Lukashenko urges Kyiv to agree to negotiations with Moscow 'before it's too late'
MINSK. Feb 26 (Interfax) - Belarusian President Alexander Lukashenko has called for putting an end to the conflict in Ukraine through negotiations before it is too late.
"Tomorrow will be war, and the day after tomorrow will be massacre. Therefore, if they have any brains, those lunatics of all kinds, let's make a decision and sit down the table. If Russia has prompted them and signaled its consent for the third time literally in the past few days, and they already agreed to the conditions offered by Russia today, then why are we marking time? After all, people are dying! That's one thing," the presidential press service quoted Lukashenko as saying after participating in a ski competition at the Raubichi sports ground near Minsk on Saturday.
"It might so happen that nobody will need any negotiations tomorrow. Perhaps the victorious country (you don't doubt what's going to happen, do you) simply wouldn't like to talk to anyone. Therefore, well, they're crazy," Lukashenko said.
"And it seems to me, again, that there are forces who keep instigating that [Ukrainian] regime: go ahead, don't give up, there are thugs from Afghanistan coming in, and we'll send some from the Middle East, too. And they have enough of their own PMCs. Those are professional gunmen, professional killers. Therefore, this is even more dangerous to Russia, not to mention us, and we don't need that," he said.
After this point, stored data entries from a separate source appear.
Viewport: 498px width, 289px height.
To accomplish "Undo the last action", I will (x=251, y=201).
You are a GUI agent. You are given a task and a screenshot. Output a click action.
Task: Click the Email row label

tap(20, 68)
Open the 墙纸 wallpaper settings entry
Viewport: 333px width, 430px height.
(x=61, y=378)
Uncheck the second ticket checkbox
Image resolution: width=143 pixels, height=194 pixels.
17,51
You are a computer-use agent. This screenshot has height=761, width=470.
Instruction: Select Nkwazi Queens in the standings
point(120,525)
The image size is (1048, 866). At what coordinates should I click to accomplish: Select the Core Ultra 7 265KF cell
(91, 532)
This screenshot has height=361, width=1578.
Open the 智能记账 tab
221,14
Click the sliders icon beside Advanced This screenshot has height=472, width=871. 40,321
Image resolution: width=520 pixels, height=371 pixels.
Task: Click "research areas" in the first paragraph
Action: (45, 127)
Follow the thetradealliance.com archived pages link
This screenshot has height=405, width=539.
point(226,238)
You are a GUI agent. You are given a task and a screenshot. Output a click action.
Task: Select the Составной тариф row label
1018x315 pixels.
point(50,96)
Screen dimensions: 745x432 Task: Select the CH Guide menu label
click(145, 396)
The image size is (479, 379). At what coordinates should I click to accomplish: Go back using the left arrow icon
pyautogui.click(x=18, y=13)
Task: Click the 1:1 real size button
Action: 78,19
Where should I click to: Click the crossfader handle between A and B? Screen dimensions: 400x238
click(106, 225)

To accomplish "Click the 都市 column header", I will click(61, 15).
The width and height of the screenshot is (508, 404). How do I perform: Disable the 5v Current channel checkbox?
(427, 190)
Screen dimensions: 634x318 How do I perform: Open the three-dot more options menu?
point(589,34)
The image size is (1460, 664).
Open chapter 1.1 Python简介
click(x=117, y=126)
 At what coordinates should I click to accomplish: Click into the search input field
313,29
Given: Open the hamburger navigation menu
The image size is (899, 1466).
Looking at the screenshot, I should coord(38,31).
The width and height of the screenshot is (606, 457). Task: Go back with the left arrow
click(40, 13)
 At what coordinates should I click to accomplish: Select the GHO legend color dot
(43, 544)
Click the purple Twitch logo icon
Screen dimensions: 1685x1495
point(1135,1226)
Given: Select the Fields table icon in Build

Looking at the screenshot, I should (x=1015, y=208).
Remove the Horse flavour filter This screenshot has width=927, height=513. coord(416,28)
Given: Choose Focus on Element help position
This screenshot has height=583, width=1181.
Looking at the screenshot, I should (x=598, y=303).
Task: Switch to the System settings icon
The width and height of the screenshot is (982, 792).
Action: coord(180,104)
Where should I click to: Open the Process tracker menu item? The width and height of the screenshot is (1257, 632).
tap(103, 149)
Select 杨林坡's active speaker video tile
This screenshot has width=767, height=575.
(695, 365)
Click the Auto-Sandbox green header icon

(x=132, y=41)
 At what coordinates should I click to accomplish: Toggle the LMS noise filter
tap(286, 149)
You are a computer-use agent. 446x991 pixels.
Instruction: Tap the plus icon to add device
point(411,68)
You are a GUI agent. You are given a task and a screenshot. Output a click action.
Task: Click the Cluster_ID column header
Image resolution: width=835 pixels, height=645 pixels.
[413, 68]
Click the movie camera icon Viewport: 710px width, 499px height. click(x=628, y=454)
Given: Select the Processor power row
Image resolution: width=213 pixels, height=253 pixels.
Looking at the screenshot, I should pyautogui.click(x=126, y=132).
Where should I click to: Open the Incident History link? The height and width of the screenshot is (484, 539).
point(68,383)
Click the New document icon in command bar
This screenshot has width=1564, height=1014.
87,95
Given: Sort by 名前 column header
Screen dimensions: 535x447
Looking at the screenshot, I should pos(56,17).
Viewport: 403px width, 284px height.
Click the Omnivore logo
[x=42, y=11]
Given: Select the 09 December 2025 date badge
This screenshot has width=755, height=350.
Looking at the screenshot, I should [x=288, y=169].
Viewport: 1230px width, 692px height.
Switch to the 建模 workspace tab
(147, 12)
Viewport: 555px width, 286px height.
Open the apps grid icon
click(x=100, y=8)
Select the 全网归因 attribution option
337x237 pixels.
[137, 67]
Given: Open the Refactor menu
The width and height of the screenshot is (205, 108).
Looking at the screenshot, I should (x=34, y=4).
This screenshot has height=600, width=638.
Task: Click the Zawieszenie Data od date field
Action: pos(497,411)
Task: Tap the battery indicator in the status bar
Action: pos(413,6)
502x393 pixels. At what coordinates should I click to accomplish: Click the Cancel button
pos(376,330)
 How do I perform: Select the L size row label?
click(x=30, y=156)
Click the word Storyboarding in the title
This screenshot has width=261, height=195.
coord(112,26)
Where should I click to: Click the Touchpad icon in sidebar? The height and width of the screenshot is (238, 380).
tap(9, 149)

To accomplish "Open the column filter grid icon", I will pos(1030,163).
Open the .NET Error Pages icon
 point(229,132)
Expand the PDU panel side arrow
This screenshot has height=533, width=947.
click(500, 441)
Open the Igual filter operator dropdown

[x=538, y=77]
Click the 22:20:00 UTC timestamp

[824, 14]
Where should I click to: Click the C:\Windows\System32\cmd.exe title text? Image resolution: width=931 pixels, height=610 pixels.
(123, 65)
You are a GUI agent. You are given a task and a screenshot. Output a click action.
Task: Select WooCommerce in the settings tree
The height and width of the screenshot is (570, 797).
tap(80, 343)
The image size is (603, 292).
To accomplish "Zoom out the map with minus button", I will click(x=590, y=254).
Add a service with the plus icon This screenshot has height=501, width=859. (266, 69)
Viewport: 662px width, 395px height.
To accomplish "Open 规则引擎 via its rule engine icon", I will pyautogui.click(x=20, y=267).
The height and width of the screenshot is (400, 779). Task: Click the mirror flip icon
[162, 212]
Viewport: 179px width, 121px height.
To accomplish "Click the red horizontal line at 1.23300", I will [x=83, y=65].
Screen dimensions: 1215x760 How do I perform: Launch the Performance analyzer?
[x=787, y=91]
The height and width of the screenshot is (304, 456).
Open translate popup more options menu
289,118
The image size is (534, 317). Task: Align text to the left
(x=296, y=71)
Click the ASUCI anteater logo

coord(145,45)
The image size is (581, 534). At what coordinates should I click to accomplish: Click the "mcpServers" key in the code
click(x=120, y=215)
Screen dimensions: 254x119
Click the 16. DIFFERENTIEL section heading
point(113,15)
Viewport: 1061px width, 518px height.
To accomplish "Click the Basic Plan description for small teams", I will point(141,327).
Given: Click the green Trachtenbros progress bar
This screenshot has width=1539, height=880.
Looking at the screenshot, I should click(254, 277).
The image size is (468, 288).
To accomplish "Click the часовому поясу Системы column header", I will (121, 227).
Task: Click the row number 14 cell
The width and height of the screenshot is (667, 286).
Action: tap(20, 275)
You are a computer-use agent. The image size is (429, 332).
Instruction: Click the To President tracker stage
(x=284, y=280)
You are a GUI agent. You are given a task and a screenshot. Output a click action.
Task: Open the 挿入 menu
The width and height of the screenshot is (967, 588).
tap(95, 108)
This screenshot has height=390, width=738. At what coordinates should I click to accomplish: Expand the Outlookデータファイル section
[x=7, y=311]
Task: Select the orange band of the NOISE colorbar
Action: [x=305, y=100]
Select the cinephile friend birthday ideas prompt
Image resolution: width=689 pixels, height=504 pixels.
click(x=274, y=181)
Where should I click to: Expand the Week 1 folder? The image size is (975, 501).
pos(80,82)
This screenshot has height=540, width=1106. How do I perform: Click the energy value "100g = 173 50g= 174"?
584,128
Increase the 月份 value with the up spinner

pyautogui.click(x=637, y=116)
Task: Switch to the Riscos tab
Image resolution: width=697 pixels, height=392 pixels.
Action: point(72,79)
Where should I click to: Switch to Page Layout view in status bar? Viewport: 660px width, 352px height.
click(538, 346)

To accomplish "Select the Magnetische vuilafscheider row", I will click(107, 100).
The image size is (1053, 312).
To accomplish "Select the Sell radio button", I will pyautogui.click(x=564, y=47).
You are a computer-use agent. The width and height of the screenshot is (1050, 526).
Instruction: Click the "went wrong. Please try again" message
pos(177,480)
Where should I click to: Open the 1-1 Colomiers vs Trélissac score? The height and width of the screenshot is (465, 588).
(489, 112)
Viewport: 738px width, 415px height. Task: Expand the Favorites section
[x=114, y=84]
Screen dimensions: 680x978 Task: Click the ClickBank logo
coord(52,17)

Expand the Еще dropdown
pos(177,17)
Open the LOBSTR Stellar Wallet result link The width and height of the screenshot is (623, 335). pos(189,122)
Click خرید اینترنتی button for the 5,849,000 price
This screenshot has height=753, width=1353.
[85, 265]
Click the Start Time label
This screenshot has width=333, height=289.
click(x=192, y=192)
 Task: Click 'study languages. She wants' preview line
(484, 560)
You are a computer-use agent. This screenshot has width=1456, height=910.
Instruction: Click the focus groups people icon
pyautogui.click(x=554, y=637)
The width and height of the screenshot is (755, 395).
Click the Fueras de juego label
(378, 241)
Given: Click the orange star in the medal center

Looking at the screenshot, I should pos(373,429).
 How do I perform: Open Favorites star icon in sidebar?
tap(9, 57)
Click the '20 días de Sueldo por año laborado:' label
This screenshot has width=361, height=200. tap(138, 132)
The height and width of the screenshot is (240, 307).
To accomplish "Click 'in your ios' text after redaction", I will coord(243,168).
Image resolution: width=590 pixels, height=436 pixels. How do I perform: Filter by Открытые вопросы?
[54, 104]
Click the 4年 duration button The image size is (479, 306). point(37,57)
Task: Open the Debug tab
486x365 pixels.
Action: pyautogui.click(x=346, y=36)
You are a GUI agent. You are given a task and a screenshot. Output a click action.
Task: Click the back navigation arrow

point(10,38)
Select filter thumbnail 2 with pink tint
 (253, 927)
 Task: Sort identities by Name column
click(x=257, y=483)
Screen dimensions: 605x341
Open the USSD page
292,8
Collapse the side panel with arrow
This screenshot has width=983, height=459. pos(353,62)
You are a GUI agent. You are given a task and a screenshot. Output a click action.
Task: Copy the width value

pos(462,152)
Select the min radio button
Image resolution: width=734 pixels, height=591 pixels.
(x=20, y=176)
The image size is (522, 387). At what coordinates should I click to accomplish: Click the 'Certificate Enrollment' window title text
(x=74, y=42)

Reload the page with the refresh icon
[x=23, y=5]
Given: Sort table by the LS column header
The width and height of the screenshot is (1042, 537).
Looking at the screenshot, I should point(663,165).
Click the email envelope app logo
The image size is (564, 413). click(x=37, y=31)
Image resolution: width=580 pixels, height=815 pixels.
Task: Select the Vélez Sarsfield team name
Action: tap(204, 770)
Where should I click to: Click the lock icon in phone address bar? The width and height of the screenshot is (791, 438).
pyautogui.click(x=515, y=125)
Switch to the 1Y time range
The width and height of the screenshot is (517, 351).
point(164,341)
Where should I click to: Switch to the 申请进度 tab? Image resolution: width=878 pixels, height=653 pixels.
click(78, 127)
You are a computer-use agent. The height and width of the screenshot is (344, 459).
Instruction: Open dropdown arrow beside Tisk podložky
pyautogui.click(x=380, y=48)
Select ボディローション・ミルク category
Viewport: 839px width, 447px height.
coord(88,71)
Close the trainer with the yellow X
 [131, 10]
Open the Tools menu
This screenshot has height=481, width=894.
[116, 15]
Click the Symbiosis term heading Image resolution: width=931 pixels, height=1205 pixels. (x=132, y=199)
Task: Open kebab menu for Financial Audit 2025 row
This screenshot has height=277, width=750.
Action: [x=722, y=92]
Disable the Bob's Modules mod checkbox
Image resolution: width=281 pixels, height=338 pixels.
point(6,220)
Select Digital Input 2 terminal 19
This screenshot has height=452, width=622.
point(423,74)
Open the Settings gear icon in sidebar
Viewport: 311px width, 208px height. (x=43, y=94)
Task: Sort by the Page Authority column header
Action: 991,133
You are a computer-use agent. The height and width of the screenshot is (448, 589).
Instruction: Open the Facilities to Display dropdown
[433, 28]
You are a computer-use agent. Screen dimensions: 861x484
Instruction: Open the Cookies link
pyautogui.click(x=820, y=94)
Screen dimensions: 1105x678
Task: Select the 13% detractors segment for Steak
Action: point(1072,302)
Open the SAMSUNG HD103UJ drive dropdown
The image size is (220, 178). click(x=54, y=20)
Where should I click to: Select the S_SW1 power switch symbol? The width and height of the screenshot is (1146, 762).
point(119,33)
"From Japan to America, all of them are trying to associate us with that war. They've already announced sanctions on us. It seems that even that IOC [International Olympic Committee] bunch, as [Russian President Vladimir] Putin called them, have stated something as if we were taking part in a war. Well, they simply looked for a pretext. It's clear that they received a call from across the ocean to be told what to do. And they're doing that. Never mind, we'll survive that. What really matters is, people shouldn't be dying. Those people and that country are close to us," he said.